Em geral, uma aplicação por ano já resolve. Em solos férteis, muitas vezes basta manter a cobertura morta e repor um pouco de composto de vez em quando. Exagerar no adubo deixa a planta mais sensível a geada e pragas e desequilibra a produção a favor das folhas.
Unifere oder bifere Feigen – und warum die Sorte im Norden entscheidend ist
Figueiras se diferenciam pela quantidade de safras no ano:
- Unifere Feigen: uma colheita principal no fim do verão
- Bifere Feigen: primeira colheita no início do verão (“flores de figo”), segunda no fim do verão
Em regiões mais frias, com risco de geadas tardias, variedades bíferas sofrem. Os frutos iniciais congelam com facilidade antes de amadurecer. Quem cultiva em clima mais rigoroso costuma se dar melhor com variedades uníferas, que concentram a energia em uma colheita tardia mais segura.

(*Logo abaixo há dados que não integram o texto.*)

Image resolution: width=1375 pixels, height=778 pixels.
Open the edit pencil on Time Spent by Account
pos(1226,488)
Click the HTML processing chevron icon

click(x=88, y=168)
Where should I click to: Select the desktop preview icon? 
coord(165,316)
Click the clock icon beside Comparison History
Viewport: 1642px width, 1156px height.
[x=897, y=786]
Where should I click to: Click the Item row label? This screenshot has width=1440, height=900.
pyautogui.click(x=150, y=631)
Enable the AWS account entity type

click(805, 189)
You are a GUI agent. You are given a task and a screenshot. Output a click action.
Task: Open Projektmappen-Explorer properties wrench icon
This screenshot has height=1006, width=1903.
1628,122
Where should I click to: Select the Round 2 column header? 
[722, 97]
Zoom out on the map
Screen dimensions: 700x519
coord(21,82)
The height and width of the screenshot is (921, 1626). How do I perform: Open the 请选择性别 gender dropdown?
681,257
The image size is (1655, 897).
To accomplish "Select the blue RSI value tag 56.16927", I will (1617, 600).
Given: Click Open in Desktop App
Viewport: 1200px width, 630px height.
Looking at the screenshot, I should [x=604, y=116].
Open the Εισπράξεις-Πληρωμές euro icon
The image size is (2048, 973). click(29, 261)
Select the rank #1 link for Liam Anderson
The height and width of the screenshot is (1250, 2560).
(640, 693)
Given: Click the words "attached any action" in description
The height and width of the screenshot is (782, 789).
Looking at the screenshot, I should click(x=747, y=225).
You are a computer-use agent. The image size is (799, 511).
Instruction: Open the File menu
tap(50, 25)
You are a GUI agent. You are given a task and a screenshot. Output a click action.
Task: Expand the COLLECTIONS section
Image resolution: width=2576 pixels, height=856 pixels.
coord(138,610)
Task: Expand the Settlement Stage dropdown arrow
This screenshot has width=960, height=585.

Além disso, existe um detalhe que quase ninguém considera: algumas variedades tradicionais de figo precisam de uma vespinha específica para a polinização. Em muitas regiões ela simplesmente não existe. Nesses casos, a planta até forma estruturas florais, mas sem polinizador produz poucos frutos aproveitáveis - não importa o capricho na poda.
Praktische Tipps für den Schnitttermin und typische Fehler
Quem vai fazer a primeira poda de inverno deve ir com calma e observar a árvore por todos os ângulos antes de começar. Uma ordem prática é:
- Remover madeira morta e claramente doente
- Cortar rebentos da base e brotos d’água junto ao tronco
- Definir quatro a seis ramos principais e eliminar os concorrentes
- Encurtar os ramos restantes em cerca de um terço, sempre acima de uma gema voltada para fora
Erros comuns incluem:
- Podar com geada forte ou imediatamente antes de uma queda brusca de temperatura
- Cortar deixando “tocos”, que depois cicatrizam mal
- Não formar um esqueleto claro - ramos principais demais se sombreiam entre si
- Usar adubo muito nitrogenado após a poda, fazendo a folha “explodir”
Warum Geduld beim Feigenbaum belohnt wird
Muitas figueiras levam de três a cinco anos até realmente engrenar. Quem, nesse período, mantém uma copa arejada, uma poda regular e moderada e um local adequado cria a base para colheitas fartas por décadas.
Figueiras reagem com mais força a luz e circulação de ar do que muitas frutíferas tradicionais. Uma árvore com “taça” bem aberta costuma dar mais e melhores frutos do que um arbusto desordenado, mesmo que tenham a mesma idade.
Para quem tem pouco espaço, dá até para conduzir a figueira em espaldeira numa parede quente da casa. As regras básicas continuam as mesmas: poucas hastes fortes, estrutura clara, cortes em gemas voltadas para fora ou para os lados e atenção constante à madeira morta ou doente.
A cada inverno, a prática melhora. Em dois ou três anos, a diferença costuma ficar evidente: onde antes apareciam poucos figos tímidos, os ramos passam a ceder visivelmente sob o peso dos frutos - e aquela figueira discreta vira o destaque do quintal.